[[ Data supplied, beginning ]]

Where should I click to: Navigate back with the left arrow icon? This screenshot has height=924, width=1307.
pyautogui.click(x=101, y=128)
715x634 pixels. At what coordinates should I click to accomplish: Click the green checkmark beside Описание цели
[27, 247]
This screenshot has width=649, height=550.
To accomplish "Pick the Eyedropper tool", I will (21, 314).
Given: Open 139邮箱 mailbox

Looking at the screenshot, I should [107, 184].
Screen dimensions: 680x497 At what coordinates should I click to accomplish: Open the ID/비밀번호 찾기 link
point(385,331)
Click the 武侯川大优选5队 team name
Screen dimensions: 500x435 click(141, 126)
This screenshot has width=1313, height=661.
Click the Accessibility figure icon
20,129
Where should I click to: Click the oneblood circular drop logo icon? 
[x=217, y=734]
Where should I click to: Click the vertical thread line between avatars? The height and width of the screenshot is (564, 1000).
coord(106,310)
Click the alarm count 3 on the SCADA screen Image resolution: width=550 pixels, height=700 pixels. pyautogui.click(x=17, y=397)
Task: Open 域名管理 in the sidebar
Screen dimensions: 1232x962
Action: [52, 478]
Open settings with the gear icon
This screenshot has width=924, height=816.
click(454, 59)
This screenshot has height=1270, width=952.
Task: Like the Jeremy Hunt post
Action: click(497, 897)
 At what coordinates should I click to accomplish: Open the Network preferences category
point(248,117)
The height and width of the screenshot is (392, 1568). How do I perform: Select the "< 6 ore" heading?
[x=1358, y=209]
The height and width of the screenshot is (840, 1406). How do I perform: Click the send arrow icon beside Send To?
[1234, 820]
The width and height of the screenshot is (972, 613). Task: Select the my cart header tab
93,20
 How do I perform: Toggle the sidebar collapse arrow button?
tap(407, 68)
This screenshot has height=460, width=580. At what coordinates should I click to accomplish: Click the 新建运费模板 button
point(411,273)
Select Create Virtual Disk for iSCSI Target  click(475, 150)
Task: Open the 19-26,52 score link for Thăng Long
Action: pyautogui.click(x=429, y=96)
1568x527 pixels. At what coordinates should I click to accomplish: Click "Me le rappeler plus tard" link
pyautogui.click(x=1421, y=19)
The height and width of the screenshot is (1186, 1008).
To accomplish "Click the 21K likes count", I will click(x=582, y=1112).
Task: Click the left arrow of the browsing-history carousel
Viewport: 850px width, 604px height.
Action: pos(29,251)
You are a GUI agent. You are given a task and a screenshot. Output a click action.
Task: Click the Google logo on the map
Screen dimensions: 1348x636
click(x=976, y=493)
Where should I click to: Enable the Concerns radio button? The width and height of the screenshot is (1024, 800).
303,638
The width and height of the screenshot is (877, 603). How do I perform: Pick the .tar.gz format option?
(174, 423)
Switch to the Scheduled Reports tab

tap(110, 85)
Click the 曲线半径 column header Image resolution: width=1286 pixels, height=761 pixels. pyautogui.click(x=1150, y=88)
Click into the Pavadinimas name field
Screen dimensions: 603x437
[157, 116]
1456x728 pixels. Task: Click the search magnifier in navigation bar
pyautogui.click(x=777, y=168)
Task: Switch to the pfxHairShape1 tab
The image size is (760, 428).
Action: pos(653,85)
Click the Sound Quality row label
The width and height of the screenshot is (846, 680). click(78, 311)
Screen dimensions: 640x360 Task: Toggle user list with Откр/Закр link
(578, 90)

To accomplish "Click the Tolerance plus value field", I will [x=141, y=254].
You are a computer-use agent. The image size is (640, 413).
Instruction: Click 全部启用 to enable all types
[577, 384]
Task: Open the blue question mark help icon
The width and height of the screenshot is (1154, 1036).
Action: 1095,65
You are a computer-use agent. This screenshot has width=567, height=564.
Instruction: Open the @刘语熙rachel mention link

[[ Data supplied, end ]]

=== Action item ===
Write out, exactly as given, the line containing "Click the 曲线半径" and every line after it to the end of the records. Include nothing else.

=== Finished exercise ===
Click the 曲线半径 column header Image resolution: width=1286 pixels, height=761 pixels. pyautogui.click(x=1150, y=88)
Click into the Pavadinimas name field
Screen dimensions: 603x437
[157, 116]
1456x728 pixels. Task: Click the search magnifier in navigation bar
pyautogui.click(x=777, y=168)
Task: Switch to the pfxHairShape1 tab
The image size is (760, 428).
Action: pos(653,85)
Click the Sound Quality row label
The width and height of the screenshot is (846, 680). click(78, 311)
Screen dimensions: 640x360 Task: Toggle user list with Откр/Закр link
(578, 90)

To accomplish "Click the Tolerance plus value field", I will [x=141, y=254].
You are a computer-use agent. The image size is (640, 413).
Instruction: Click 全部启用 to enable all types
[577, 384]
Task: Open the blue question mark help icon
The width and height of the screenshot is (1154, 1036).
Action: 1095,65
You are a computer-use agent. This screenshot has width=567, height=564.
Instruction: Open the @刘语熙rachel mention link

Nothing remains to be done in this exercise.